─── ENTRIES ───
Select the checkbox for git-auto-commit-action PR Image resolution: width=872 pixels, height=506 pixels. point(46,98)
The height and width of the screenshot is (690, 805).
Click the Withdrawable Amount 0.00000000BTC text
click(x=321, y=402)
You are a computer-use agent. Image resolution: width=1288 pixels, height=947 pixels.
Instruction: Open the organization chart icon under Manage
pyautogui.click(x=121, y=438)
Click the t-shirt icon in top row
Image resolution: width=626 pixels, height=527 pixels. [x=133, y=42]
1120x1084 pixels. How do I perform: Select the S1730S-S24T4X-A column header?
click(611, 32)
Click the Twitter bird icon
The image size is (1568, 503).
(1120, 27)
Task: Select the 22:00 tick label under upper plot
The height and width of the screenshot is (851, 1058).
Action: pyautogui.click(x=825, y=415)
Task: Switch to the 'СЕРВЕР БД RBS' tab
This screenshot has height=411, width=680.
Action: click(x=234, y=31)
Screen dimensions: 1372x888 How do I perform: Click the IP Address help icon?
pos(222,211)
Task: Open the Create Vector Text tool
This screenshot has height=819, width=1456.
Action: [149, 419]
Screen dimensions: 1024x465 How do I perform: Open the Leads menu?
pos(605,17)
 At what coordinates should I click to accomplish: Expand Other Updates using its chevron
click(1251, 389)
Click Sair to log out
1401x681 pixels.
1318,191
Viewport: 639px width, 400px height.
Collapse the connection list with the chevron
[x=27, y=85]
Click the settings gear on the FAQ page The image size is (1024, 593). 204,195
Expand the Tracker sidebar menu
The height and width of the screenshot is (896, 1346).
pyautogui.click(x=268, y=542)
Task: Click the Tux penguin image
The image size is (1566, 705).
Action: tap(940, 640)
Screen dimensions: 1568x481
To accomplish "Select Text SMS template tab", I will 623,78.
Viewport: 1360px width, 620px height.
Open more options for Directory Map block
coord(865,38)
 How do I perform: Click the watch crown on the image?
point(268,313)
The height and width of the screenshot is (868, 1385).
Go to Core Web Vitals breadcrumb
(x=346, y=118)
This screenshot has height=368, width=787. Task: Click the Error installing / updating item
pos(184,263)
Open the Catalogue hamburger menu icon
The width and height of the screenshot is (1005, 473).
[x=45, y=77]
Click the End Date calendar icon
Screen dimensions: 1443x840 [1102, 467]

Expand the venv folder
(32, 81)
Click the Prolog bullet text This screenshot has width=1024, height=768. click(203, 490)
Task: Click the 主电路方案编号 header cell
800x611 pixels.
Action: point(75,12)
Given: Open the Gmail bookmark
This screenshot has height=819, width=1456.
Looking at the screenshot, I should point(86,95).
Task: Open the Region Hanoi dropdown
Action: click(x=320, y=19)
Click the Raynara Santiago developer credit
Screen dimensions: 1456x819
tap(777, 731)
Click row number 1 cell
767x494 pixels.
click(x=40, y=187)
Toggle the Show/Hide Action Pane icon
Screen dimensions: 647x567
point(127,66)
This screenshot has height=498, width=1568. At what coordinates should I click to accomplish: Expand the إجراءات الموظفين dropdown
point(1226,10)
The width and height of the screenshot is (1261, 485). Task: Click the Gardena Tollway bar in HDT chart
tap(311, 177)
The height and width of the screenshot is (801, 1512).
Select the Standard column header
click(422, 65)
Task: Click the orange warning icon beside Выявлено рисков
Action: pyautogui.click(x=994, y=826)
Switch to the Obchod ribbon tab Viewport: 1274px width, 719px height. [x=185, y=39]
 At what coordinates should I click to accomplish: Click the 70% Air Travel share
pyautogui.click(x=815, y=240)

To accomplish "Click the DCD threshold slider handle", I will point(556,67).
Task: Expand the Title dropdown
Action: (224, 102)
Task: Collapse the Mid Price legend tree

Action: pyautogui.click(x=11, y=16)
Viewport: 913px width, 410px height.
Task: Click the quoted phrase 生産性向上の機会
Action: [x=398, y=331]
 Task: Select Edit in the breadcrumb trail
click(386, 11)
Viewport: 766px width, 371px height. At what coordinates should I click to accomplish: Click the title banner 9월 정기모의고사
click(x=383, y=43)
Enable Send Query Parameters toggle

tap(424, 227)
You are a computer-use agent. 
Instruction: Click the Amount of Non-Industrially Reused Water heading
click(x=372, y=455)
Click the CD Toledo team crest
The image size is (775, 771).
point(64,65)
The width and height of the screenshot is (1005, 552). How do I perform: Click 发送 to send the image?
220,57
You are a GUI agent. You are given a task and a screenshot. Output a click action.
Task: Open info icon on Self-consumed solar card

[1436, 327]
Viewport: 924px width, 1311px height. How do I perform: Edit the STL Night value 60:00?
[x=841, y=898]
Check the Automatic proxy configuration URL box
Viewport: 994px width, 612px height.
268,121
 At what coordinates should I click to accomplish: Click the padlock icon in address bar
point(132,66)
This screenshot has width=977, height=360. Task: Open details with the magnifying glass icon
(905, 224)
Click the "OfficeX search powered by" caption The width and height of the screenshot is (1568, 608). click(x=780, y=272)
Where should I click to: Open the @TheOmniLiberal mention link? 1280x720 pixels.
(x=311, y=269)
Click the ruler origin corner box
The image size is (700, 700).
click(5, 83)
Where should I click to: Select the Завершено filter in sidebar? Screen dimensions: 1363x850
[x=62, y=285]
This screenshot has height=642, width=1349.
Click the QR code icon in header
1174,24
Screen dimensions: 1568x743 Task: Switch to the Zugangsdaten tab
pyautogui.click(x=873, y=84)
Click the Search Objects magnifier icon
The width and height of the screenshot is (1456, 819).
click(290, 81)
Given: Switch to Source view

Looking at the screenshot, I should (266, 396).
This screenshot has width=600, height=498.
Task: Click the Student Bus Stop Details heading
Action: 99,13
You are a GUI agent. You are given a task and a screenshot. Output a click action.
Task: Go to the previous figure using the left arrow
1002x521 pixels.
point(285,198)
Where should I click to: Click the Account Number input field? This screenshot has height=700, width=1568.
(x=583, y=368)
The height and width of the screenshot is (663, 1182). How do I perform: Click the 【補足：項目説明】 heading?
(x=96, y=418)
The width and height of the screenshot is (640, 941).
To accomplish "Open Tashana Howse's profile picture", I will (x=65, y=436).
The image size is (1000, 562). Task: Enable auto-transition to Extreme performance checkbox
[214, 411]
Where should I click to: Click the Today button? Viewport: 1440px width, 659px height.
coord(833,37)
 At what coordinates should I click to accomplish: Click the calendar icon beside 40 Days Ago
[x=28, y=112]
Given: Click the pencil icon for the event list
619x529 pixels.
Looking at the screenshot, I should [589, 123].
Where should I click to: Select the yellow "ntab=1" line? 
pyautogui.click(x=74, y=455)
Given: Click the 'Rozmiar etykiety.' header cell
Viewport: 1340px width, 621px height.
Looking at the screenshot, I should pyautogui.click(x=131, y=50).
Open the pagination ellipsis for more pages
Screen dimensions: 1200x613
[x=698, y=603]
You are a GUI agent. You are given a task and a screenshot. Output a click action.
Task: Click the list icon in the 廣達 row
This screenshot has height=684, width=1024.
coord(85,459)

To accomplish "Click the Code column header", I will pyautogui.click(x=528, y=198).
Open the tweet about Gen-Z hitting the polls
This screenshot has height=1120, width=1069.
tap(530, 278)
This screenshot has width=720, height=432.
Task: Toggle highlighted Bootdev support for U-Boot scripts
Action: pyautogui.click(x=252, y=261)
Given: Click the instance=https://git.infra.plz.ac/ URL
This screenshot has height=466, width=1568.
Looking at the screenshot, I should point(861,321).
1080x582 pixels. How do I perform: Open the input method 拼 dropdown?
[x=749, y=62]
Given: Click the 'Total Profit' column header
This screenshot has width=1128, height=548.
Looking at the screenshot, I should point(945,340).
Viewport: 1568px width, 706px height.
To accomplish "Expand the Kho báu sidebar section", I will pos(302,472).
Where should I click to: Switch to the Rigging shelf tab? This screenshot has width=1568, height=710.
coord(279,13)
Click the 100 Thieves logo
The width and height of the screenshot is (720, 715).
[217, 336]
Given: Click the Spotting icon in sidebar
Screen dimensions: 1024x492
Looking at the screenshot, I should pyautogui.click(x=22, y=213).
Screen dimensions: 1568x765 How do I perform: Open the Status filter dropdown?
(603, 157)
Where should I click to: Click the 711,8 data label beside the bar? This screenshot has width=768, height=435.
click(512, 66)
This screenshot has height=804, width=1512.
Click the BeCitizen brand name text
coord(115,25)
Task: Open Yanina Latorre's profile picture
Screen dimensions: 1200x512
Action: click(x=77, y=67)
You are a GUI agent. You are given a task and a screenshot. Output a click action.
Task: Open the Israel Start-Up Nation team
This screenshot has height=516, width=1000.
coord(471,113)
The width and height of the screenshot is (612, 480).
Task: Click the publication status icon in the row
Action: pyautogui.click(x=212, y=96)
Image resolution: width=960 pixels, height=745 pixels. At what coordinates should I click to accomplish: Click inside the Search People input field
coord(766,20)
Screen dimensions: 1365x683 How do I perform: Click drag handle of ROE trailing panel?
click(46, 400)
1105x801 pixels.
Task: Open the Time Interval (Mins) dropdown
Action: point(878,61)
───
▶ **PROBLEM TO WORK ON**: Please copy the data from its first line through the line that contains "click(x=321, y=402)", with both ends included and nothing changed.

▶ **TASK SOLUTION**:
Select the checkbox for git-auto-commit-action PR Image resolution: width=872 pixels, height=506 pixels. point(46,98)
The height and width of the screenshot is (690, 805).
Click the Withdrawable Amount 0.00000000BTC text
click(x=321, y=402)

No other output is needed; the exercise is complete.